Problems =
1 > According to the article on Reger's Requiem, which publisher issued the work in 1916?
2 > From the article on Reger's Requiem, extract the part that opens with the words containing "Requiem (Reger)" and closes with "Composed 1915 (1915)".
3 > List every distinct opus number that appears in the article on Reger's Requiem.

Quoted passage =
◇ ◇ ◇ ◇

Requiem (Reger)

Requiem
Choral composition by Max Reger

page of sheet music, the autograph of Reger's Requiem of 1915, with handwritten title and dedication on the lines for musical notation

Page from the autograph of the Requiem, part of Zwei Gesänge für gemischten Chor mit Orchester, first page of Nr.2) Requiem
Key D minor
Catalogue Op. 144b
Text "Requiem" by Friedrich Hebbel
Language German
Composed 1915 (1915)
Dedication Soldiers who fell in the War
Performed 16 July 1916 (1916-07-16)
Published 1916 (1916): by N. Simrock
Scoring

Max Reger's Requiem, also known as the Hebbel Requiem, Op. 144b, is a late Romantic setting of Friedrich Hebbel's poem "Requiem" for alto (or baritone) solo, chorus, and orchestra. Written in 1915, it is Reger's last finished choral work with orchestra. He dedicated it in the autograph: "Dem Andenken der im Kriege 1914/15 gefallenen deutschen Helden" (To the memory of the German heroes who fell in the War 1914/15).

Reger had approached the topic before. In 1912, he composed Requiem as a motet for Männerchor (men's chorus) on the same poem, published as the final part of his Op. 83. In 1914, he intended to compose a choral work in memory of the victims of the war. He began a setting of the Latin Requiem, the Catholic service for the dead, which remained a fragment and was later assigned the name and work number Lateinisches Requiem (Latin Requiem), Op. 145.[1]

The Hebbel Requiem was published in 1916, after the composer's death, by N. Simrock. It was combined with another choral composition, Der Einsiedler (The Hermit), Op. 144a, with words of Joseph von Eichendorff, as Zwei Gesänge für gemischten Chor mit Orchester (Two songs for mixed chorus with orchestra), Op. 144. Reger himself provided a piano transcription of the orchestral parts. Max Beckschäfer arranged the work for voice, chorus and organ in 1985.

◇ ◇ ◇ ◇

Raw data =
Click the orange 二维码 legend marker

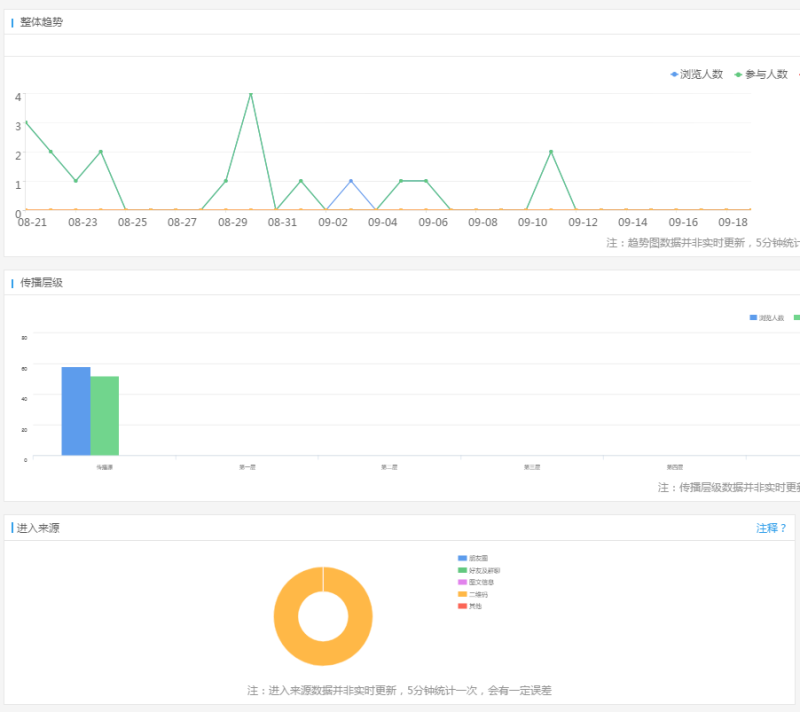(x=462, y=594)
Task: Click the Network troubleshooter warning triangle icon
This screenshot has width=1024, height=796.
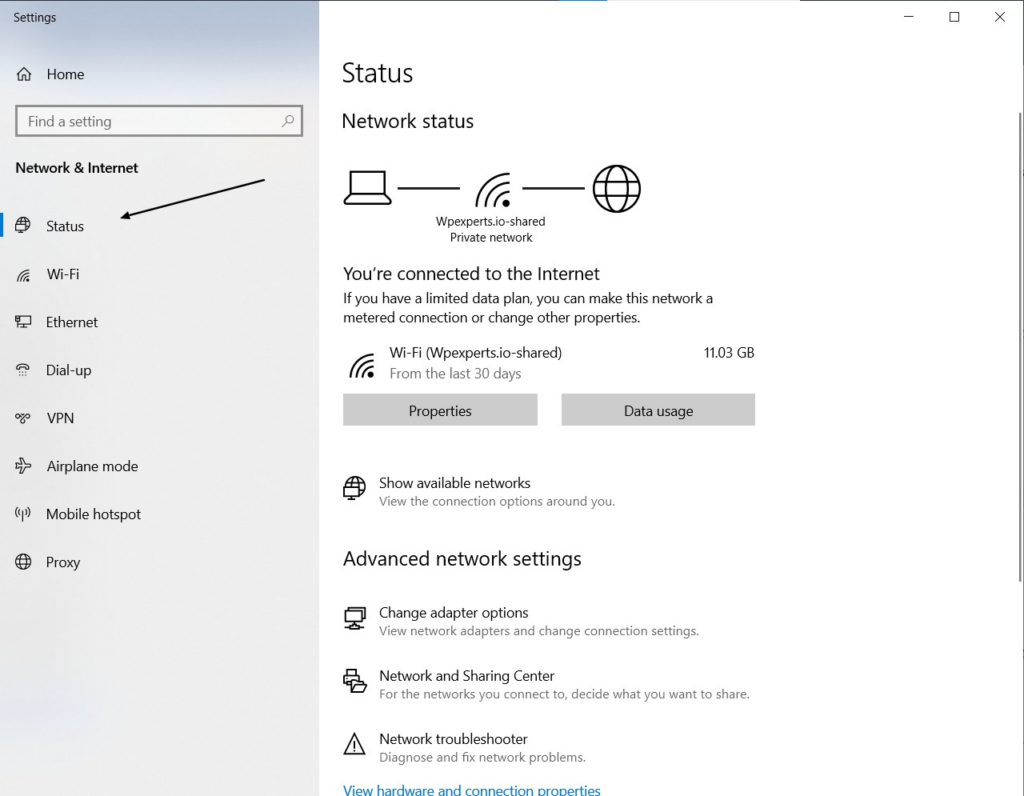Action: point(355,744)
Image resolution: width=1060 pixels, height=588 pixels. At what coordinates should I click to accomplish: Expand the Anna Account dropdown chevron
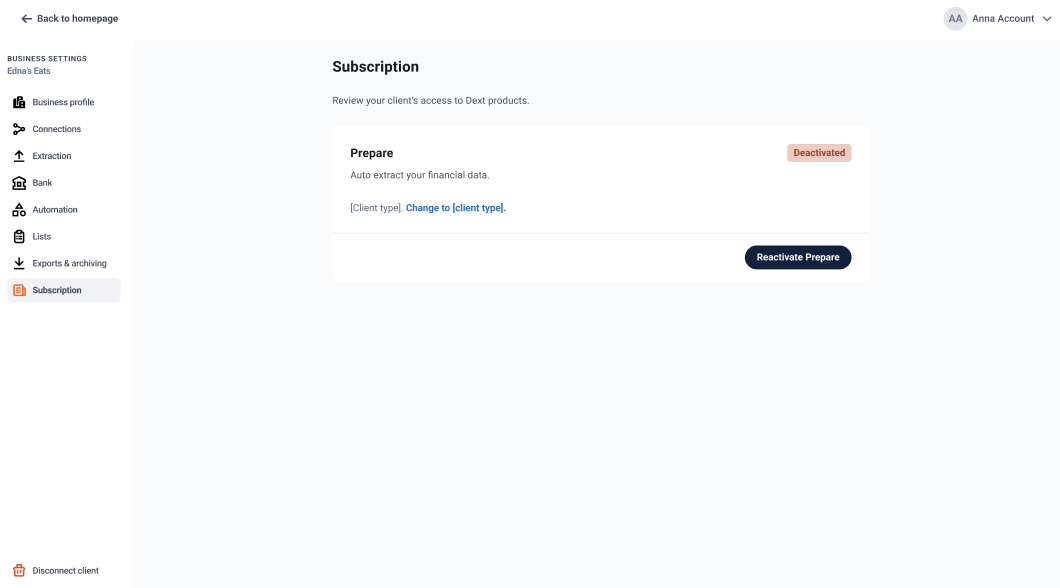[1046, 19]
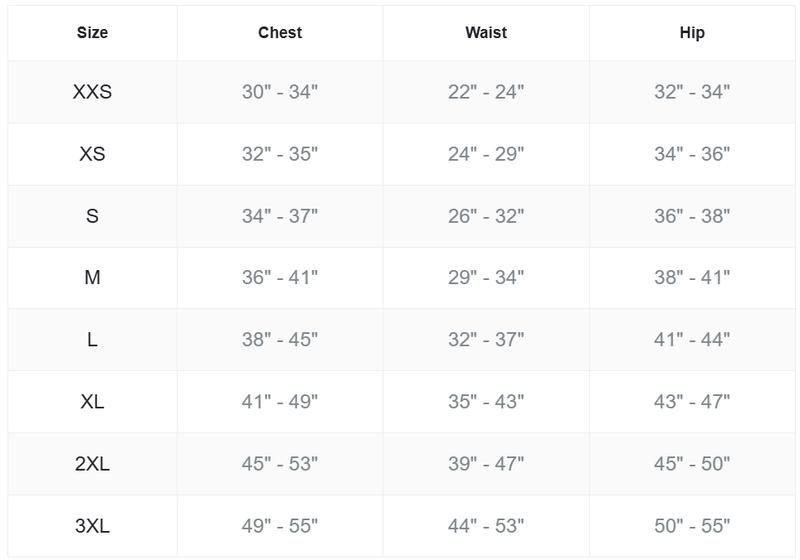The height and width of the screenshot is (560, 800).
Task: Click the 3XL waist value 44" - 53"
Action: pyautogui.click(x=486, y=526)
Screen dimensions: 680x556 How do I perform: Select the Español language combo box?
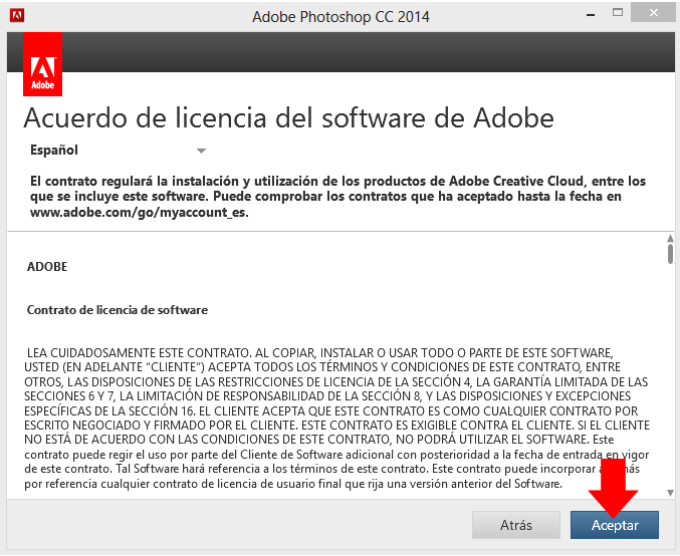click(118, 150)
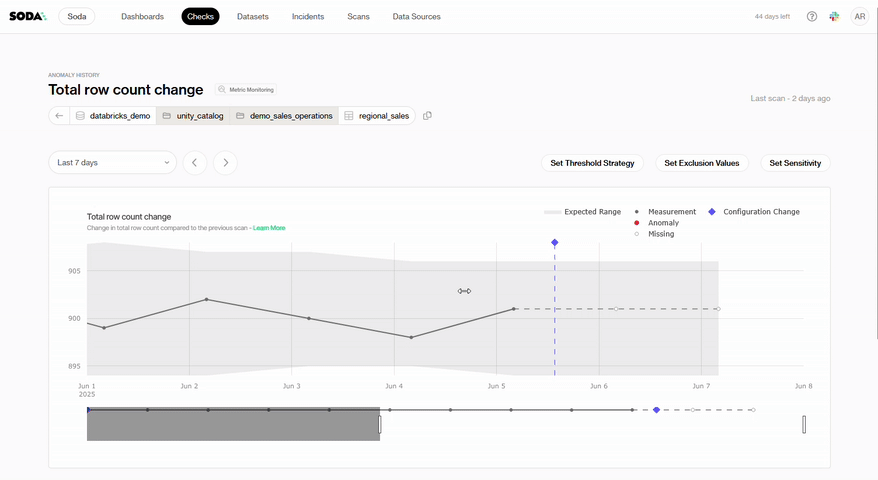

◇ ◇ ◇ ◇

Results of the tasks =
1 > N. Simrock

2 >
Requiem (Reger)

Requiem
Choral composition by Max Reger

page of sheet music, the autograph of Reger's Requiem of 1915, with handwritten title and dedication on the lines for musical notation

Page from the autograph of the Requiem, part of Zwei Gesänge für gemischten Chor mit Orchester, first page of Nr.2) Requiem
Key D minor
Catalogue Op. 144b
Text "Requiem" by Friedrich Hebbel
Language German
Composed 1915 (1915)

3 > Op. 144b, Op. 83, Op. 145, Op. 144a, Op. 144